No lo hace conscientemente. Lo hace porque lo traumático no simbolizado insiste.
Repetir en lugar de recordar
En análisis, Freud descubre que el paciente no solo recuerda:
actúa lo reprimido en la transferencia.
En vez de narrar el conflicto, lo revive con el analista:
desconfía,
idealiza,
abandona,
ataca,
depende.
La repetición es una forma de memoria en acto.
Pulsión de muerte
En este contexto, Freud introduce la hipótesis de la pulsión de muerte: una tendencia del aparato psíquico a retornar a estados anteriores, incluso al estado inorgánico.

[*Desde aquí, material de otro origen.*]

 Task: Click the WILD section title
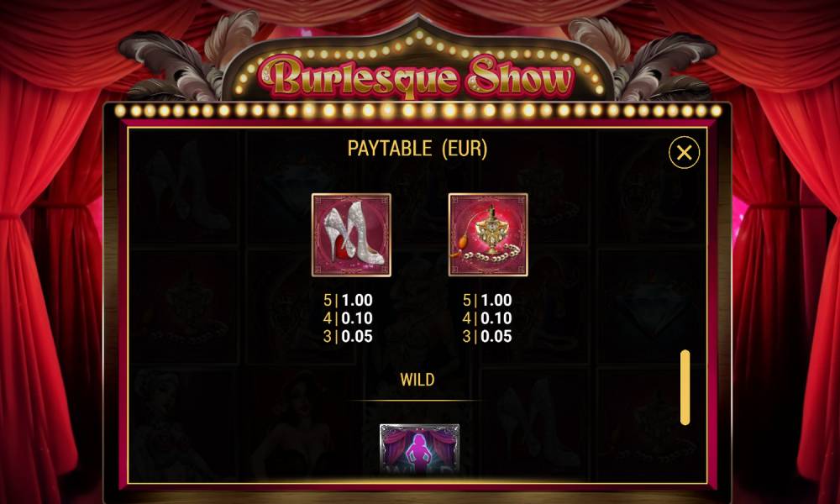point(417,380)
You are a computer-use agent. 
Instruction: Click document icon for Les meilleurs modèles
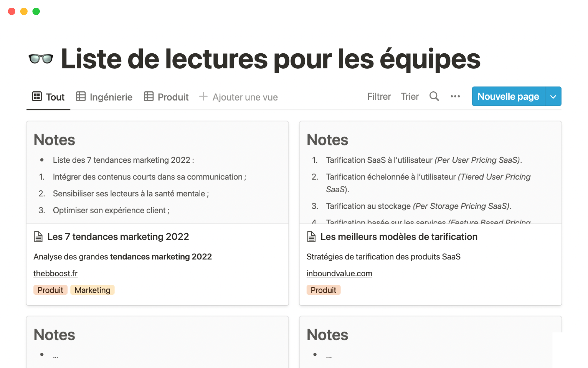click(311, 237)
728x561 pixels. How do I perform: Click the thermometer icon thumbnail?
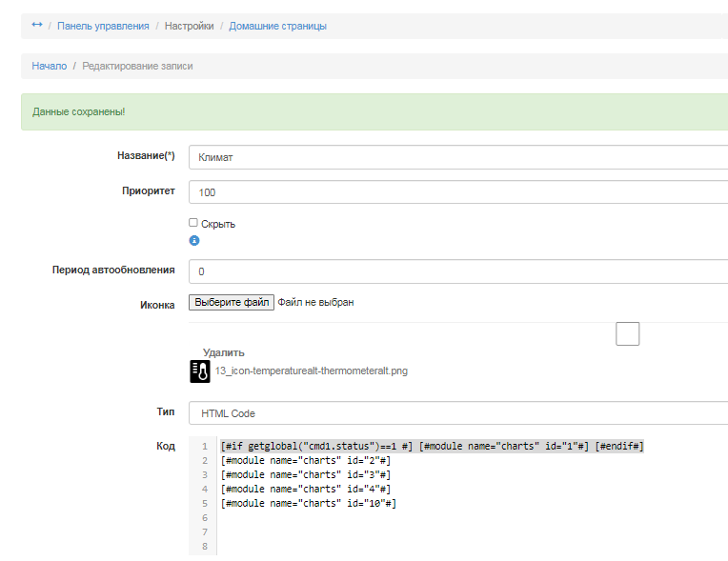coord(200,371)
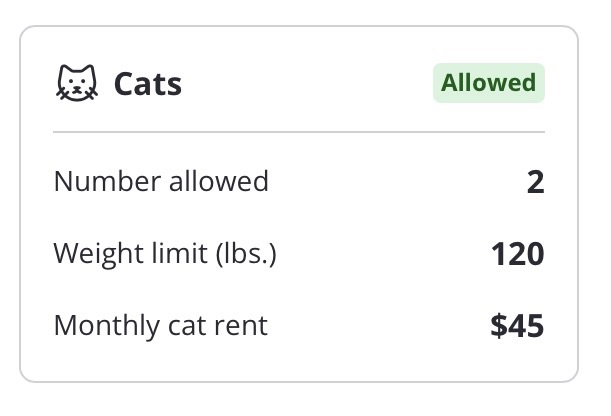Click the Weight limit (lbs.) label

click(x=165, y=253)
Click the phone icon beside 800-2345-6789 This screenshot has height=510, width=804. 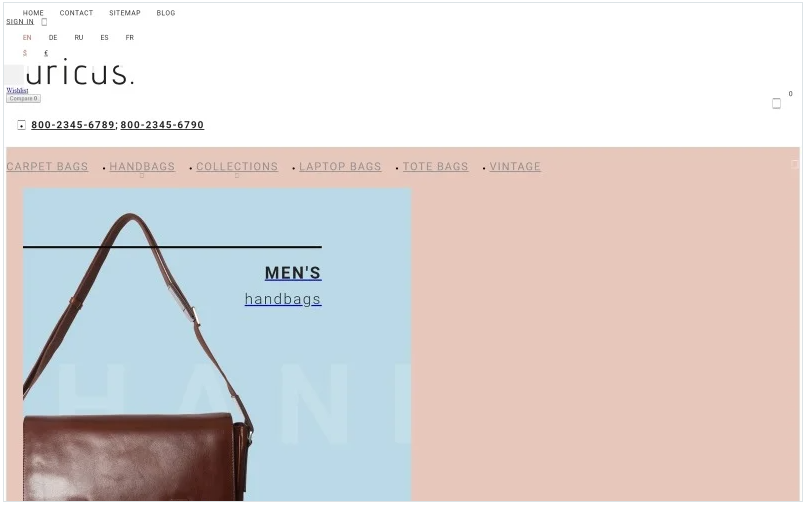(22, 125)
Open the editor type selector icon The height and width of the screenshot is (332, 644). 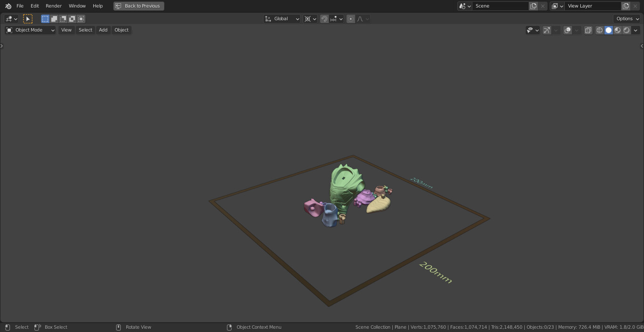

La repetición tendría entonces un carácter conservador, regresivo, más allá de la lógica del placer.
Sentido clínico
La repetición no es un error.
Es un intento de dominar lo traumático.
Al repetir, el sujeto intenta:
transformar una posición pasiva en activa,
controlar lo que antes lo desbordó,
encontrar un desenlace distinto.
Pero, sin elaboración, la escena se reproduce casi idéntica.
Dirección del trabajo analítico
El objetivo no es impedir la repetición, sino:
hacerla consciente,
interpretarla en transferencia,
permitir que lo actuado pueda ser recordado y simbolizado.
Solo cuando el sujeto puede recordar lo que repite, deja de necesitar repetirlo.